In the new report, which was published Tuesday in The BMJ, researchers examined self-reported outcomes from 1,000 women in the Republic of Ireland and Northern Ireland who used telemedicine to obtain abortion pills—mifepristone and misoprostol—between 2010 and 2012. After receiving the pills in the mail, women were guided through the abortion process with real-time instructions and support from an online help desk overseen by doctors. The researchers found that 95% of these self-sourced and self-managed abortions were successful.
They also found low rates of complications. Less than 1% of the women reported needing a blood transfusion, and 2.6% said they received antibiotics. Less than 10% reported symptoms of potentially serious complications, and almost all of those women said they sought in-person medical attention when they were advised to do so.
The women in the study received consultations and abortion pills from Netherlands-based telemedicine nonprofit Women on Web, which has been providing abortion pills since 2006 to women living in countries where they cannot legally or safely access the procedure.
Among the women in the new study, 99.7% said they could cope with their feelings about the decision to have an abortion. When the researchers conducted a similar study last fall, also using data from Women on Web, they found that 94% of women who completed the at-home abortion said they felt grateful for the option and 98% said they would recommend the option to other women with unwanted pregnancies.

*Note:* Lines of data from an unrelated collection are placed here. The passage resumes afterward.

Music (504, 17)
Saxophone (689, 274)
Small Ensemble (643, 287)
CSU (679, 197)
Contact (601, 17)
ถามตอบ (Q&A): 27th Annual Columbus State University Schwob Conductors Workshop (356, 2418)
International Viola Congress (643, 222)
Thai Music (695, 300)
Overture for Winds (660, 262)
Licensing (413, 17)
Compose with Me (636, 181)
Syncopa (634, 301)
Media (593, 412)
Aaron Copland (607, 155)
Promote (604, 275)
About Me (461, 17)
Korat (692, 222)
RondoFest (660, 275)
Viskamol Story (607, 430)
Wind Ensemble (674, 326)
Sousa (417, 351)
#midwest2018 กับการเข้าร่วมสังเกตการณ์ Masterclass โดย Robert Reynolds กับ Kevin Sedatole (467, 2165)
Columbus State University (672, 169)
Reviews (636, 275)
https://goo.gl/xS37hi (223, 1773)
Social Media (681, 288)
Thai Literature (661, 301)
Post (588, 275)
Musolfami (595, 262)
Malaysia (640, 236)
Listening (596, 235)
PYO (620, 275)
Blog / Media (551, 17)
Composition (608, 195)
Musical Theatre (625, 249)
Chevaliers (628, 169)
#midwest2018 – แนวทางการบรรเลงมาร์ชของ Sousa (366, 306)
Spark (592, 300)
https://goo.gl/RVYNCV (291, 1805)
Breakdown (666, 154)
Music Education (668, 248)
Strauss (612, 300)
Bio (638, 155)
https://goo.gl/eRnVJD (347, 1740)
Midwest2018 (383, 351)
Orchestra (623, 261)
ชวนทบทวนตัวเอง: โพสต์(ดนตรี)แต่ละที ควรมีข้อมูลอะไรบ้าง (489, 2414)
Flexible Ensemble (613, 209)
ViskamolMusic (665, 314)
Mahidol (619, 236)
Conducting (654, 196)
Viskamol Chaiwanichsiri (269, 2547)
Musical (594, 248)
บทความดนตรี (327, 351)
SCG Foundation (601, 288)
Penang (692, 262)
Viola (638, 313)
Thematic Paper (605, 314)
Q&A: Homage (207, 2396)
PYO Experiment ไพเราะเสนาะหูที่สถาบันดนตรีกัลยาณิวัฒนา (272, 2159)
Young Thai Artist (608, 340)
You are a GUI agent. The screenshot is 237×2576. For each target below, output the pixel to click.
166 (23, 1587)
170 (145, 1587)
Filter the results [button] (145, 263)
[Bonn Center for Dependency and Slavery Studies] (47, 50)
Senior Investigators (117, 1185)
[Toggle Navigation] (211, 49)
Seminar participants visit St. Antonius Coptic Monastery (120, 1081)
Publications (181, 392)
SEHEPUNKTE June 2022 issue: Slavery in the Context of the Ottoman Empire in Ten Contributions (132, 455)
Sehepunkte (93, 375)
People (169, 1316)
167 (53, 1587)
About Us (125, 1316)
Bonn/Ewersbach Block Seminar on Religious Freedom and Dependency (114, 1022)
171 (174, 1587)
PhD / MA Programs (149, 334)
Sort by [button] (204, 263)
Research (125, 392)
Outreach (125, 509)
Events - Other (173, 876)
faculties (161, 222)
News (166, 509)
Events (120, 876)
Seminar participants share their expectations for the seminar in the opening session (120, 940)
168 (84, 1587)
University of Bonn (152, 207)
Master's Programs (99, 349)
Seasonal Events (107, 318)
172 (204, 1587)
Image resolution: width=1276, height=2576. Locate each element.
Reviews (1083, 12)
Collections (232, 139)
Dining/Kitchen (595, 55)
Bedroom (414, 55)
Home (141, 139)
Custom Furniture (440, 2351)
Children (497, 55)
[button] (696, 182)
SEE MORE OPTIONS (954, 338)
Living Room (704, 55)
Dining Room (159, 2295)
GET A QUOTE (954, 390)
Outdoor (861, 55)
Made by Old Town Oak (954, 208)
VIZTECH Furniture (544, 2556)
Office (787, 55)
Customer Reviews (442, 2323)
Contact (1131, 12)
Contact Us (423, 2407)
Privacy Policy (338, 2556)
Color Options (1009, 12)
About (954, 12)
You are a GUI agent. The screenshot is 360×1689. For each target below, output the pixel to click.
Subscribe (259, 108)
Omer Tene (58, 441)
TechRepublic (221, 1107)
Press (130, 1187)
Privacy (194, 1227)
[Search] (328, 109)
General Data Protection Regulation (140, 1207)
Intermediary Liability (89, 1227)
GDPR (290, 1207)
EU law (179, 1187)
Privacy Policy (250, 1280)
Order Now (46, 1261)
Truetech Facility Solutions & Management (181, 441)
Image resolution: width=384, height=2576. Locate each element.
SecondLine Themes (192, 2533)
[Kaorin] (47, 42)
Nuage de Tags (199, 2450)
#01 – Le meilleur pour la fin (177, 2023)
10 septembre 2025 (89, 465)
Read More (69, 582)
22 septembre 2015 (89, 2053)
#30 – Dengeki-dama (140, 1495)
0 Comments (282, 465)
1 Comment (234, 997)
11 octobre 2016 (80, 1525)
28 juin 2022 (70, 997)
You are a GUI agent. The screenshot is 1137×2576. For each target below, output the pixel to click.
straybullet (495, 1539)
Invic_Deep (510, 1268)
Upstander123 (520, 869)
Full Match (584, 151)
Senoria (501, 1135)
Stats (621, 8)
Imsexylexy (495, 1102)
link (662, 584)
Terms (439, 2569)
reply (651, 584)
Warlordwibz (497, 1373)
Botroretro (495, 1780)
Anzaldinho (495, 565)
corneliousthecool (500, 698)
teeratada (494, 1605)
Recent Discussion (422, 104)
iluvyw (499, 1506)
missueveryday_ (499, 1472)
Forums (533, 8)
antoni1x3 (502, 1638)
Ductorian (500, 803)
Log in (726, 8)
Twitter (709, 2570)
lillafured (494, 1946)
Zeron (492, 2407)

Abortion is illegal in Ireland and Northern Ireland except to save a pregnant woman’s life, and women who terminate a pregnancy can face years in prison. While abortion is legal in the United States, 19 states effectively prohibit telemedicine abortions, according to the Guttmacher Institute, and many more have passed increasingly strict laws that make it difficult for women to get abortions at all. Because of this trend, the study's authors say their findings could have implications for the U.S. and other places where abortion is difficult to access.
“Irish and Northern Irish people who access or help others to access this pathway are choosing an option that has similar effectiveness rates to medication abortion performed in a clinic and has lower rates of complications than continuing a pregnancy to delivery,” said lead author Dr. Abigail R.A. Aiken, an assistant professor at the University of Texas at Austin, in a statement. “In the case of the United States, we already know women are self-sourcing, so there is a public health duty to help make it as safe and supported as possible.”